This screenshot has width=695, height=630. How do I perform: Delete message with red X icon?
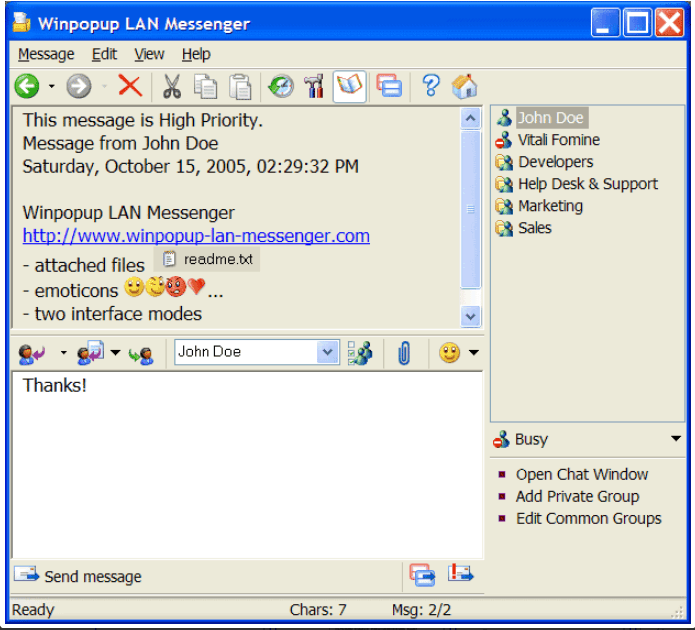coord(130,87)
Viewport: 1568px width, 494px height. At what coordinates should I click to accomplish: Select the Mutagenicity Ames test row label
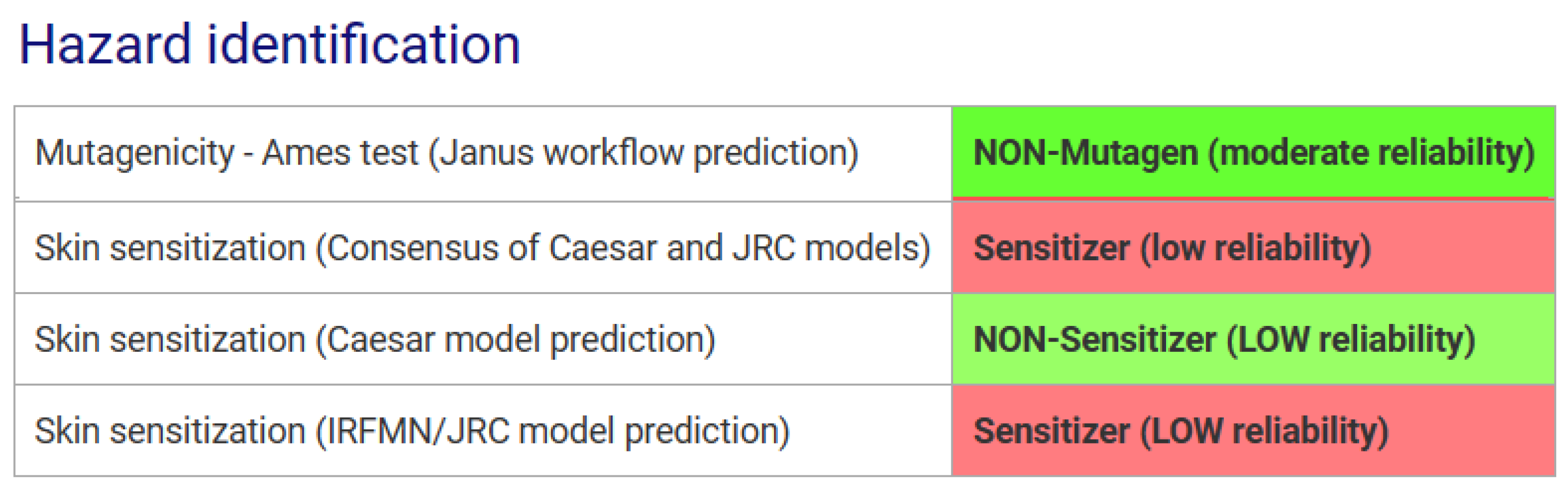coord(446,152)
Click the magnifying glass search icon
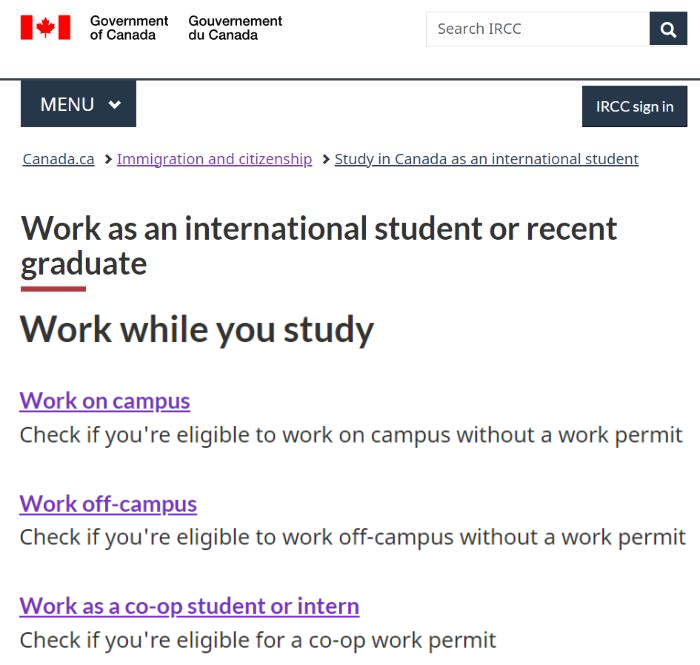This screenshot has width=700, height=665. point(668,29)
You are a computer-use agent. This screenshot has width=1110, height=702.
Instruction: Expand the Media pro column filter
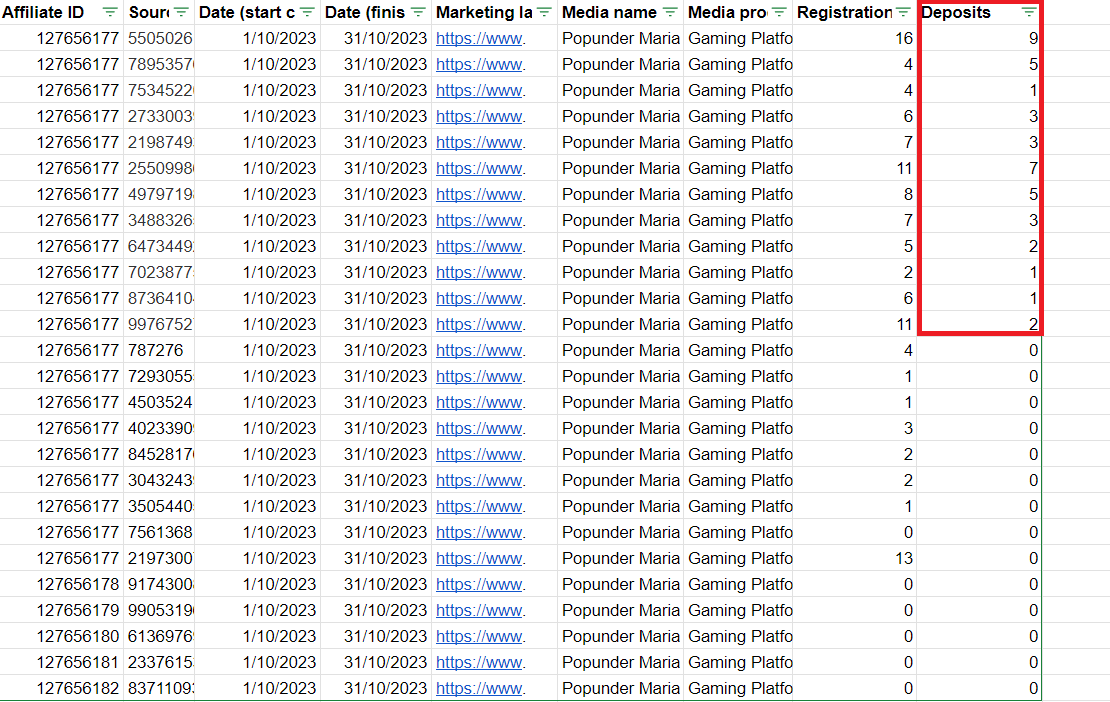(x=781, y=13)
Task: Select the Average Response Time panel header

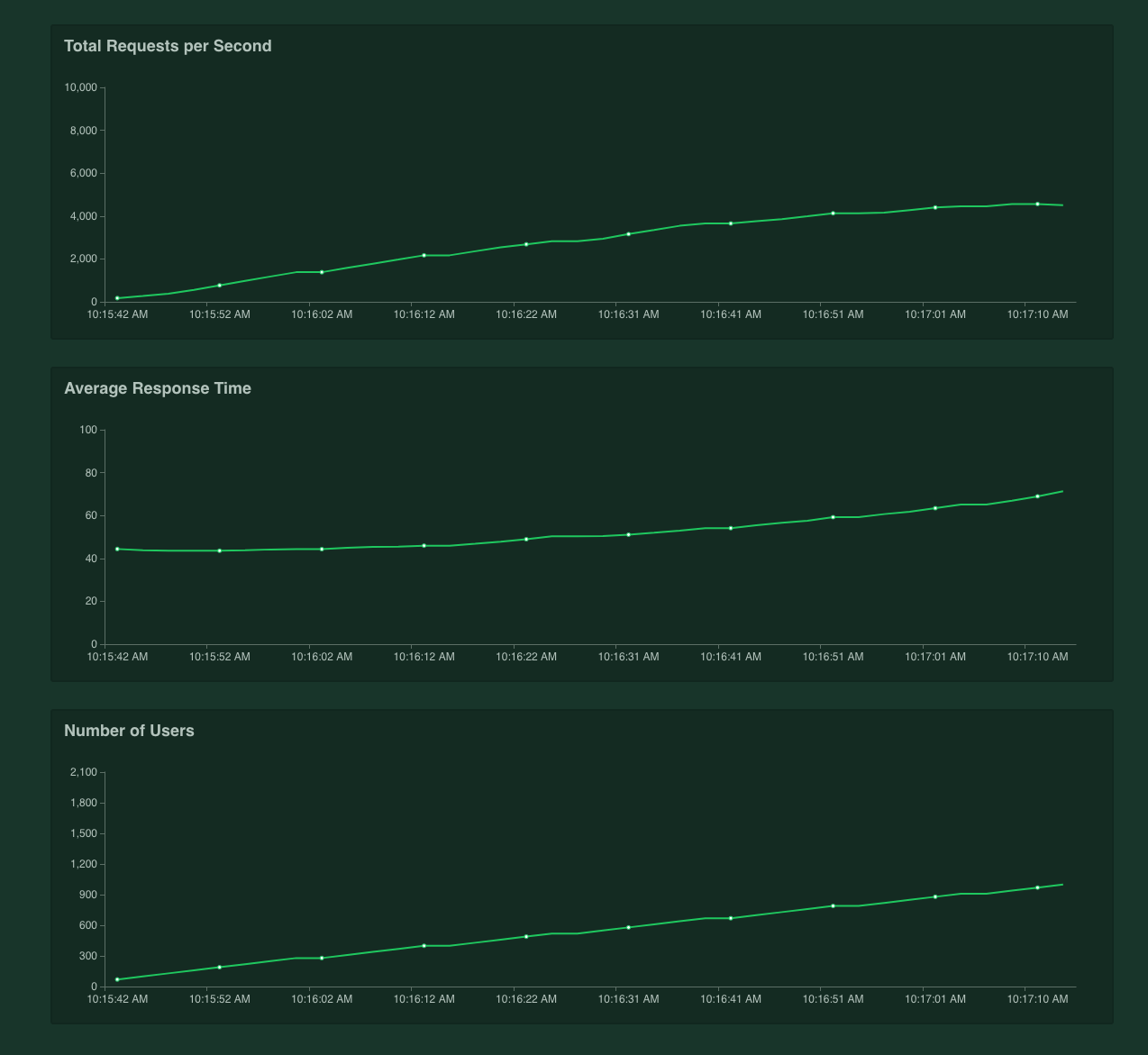Action: coord(158,388)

++++++++++++++++++++

BRIEF: Exactly as they appear above, write out all the entries, but not the images.

ANSWER TO THIS PROBLEM:
This screenshot has width=695, height=630. How do I perform: Delete message with red X icon?
coord(130,87)
Viewport: 1568px width, 494px height. At what coordinates should I click to accomplish: Select the Mutagenicity Ames test row label
coord(446,152)
Click the magnifying glass search icon
This screenshot has width=700, height=665. point(668,29)
You are a computer-use agent. This screenshot has width=1110, height=702.
Instruction: Expand the Media pro column filter
(x=781, y=13)
Task: Select the Average Response Time panel header

Action: coord(158,388)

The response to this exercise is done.